# Noise from timing belt area and TB tension



## scocra (Feb 27, 2010)

I've got a rattling noise at the timing belt area that a that is reasonablly loud (I can hear it inside the car). It seems to be coming from both sides... 
I loosened the TB covers and looked around inside and didn't see any pieces lying around but did notice that the timing belt is not under tension. Is this normal? It is not floppy loose but it is not tight like the serpentine belt.
The car is a Passat GLX wagon and has ~100k miles on it and the previous owner changed the TB at ~50k so I figured I was good. The belt also has some small cracks in the surface...
Thanks, this forum has been a great help for us with our Passat!


----------



## Slimjimmn (Apr 8, 2006)

*Re: Noise from timing belt area and TB tension (scocra)*

if the belt has small cracks it was never replaced http://****************.com/smile/emthdown.gif . So, you need a timingbelt job.


----------



## tryin2vw (Dec 30, 2006)

*Re: Noise from timing belt area and TB tension (scocra)*

If you are hearing a rattling, it is one of the following that is going to cause a timing belt failure in the very near future:
Idler roller (my bet)
Tensioner roller
Water Pump (2nd place option)
or the tensioner.
In any event, do it very, very soon or the car will need valves too.


----------



## scocra (Feb 27, 2010)

Thanks for the info, I'm going to get on it this week. I may get it done in a shop, but I'm thinking about doing it myself. For sourcing parts, is Blaupart the way to go or ECS or the dealer? I figure if I'm going to the trouble of doing it, I want the best quality parts I can get and I'll get the 'ultimate' kit and not leave anything to chance. I really don't want to take this apart twice. What about the 'timing belt tools' for sale / rent? Are they good to have or should I not bother? I've done tons of wrenching on old cars but this thing is a different beast than I'm used to. Hoses and wires everywhere, it's crazy.
Thanks again!
Scott.


----------



## tryin2vw (Dec 30, 2006)

*Re: (scocra)*

Your profile and this thread does not include which engine is in the car. If it is a 1.8T, then the tools are not needed. If it is a 2.8V6, then the tools are highly recommended. I have the 2.8V6 and bought the Blau Kit. As I am on my 3rd timing belt 219K miles, I own the tools as the timing belt change will be done one more time before I am done with the car, paying for the tools. I would offer to loan them but they are already out.


----------



## 2001 Variant (May 27, 2007)

*Re: (tryin2vw)*

He has a V6 (GLX or 4motion in 2001 was always V6).
I would highly recommend getting the tools. You can rent them from Blauparts for 35 plus return shipping if you buy the kit from them.
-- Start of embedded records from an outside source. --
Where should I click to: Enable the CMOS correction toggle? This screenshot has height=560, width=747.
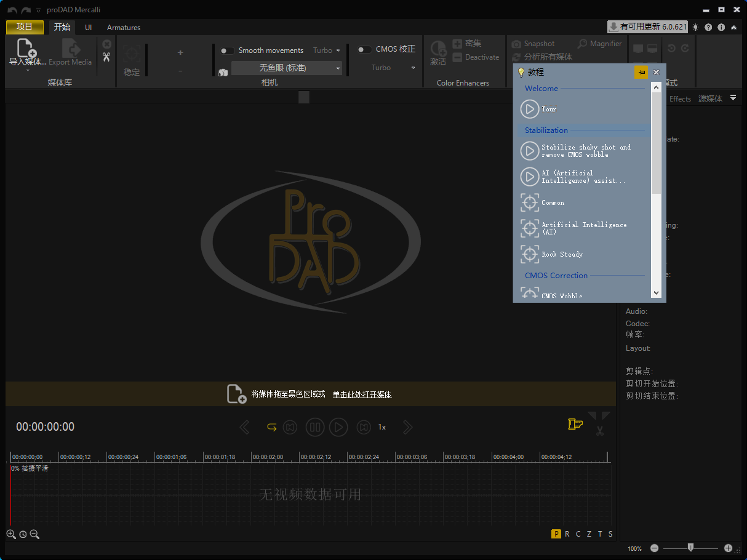[364, 49]
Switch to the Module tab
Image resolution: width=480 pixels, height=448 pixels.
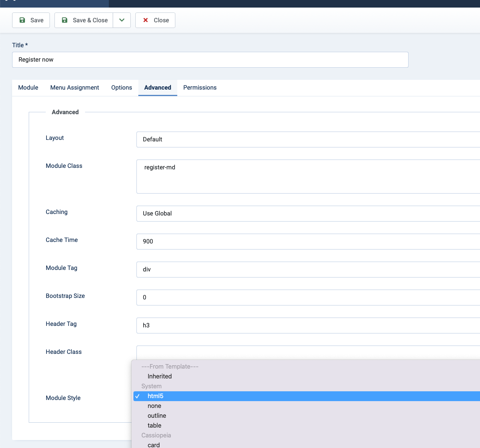tap(28, 88)
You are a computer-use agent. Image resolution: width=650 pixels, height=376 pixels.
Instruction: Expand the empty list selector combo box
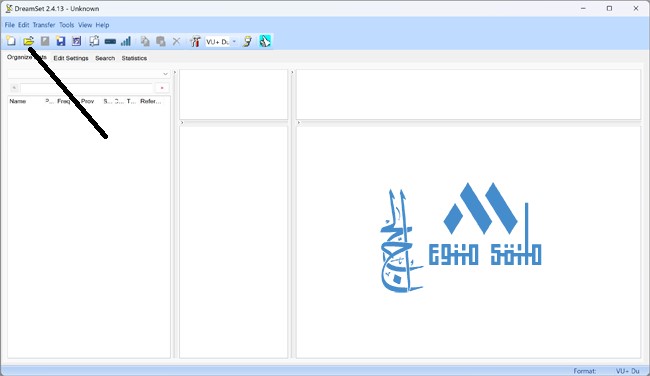pyautogui.click(x=89, y=74)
Or you can buy them and re-sell them once you're done if you don't want to keep them and recover much of your investment. One disadvantage of the rental tools is that you can only keep them for a limited time. In your case that might not be bad since you have issues that you need to address right away. I never know when I have time to work on my cars so rental tools wouldn't be the right choice for me.


----------



## spitpilot (Feb 14, 2000)

*Re: (2001 Variant)*

X2 on the tool set...I did all the homework on doing a waterpump (which is same as TB job)..till I found out I could get it done for free by VW (powertrain warranty covers waterpump)...My TB tensioner overtensioned the belt and ruined the WP bearings...so I got all TB parts and WP installed 4 free @ 50K miles...guess who's sellin his Passat B4 it hits 125K miles and needs another TB job!








PS: Get new front "snub mount" while you're doin this job...when the nose is forward its a "walk in the park" to change the mount...I obviously didn't change mine @ 50K miles..but I had to later...and its a betch to do without moving the nose of the car..but doable..part was less than $10 at my local dealer..and VW has upgraded part (light colored rubber..more stout) that's way better than the OEM black part that cracked and fell apart on me. http://****************.com/smile/emthup.gif


----------



## scocra (Feb 27, 2010)

*DONE!*

All done. All in all it went well. I took my time and had a couple tricky spots but most everything went according to plan. I did rent the tools which were a great help. 

Spots where I ran into difficulty were:
1. Getting the grill off the bumper cover - Ended up pulling it forward enough to get unbolt the cover from the support structure and took both off together. Pulling it up like the directions said resulted in breaking off one of the tabs and risked pulling all of them off.
2. The radiator hoses were really hard to get loose. I ended up leaving the lower attached and just pulling the upper which gave me enough space to do the work.
3. I had to go back and loosen both cam pulleys and re-align everything since the first time I torqued the pulleys before setting the tension. Just a matter of not following the directions but at least I figured it out before I got very far in putting everything back together.
4. The front coolant bleeder plug is completely stripped out so I can't do the normal bleed procedure. The heater is still not working well but there are lots of posts on the topic and I'll get it.
Anyways, the problem was the tensioner roller which had some trashed bearings. The belt had been replaced by someone who used the 'whiteout' method of aligning the cam pulleys. I don't know how that would work very well... apparently they didn't replace the tensioner roller. The car runs silently now and seems to have more power. I'm real happy with the results.
Thanks again!
Scott.
Thanks for the advice


----------



## tryin2vw (Dec 30, 2006)

*Re: DONE! (scocra)*

Glad you caught it and everything went well.


----------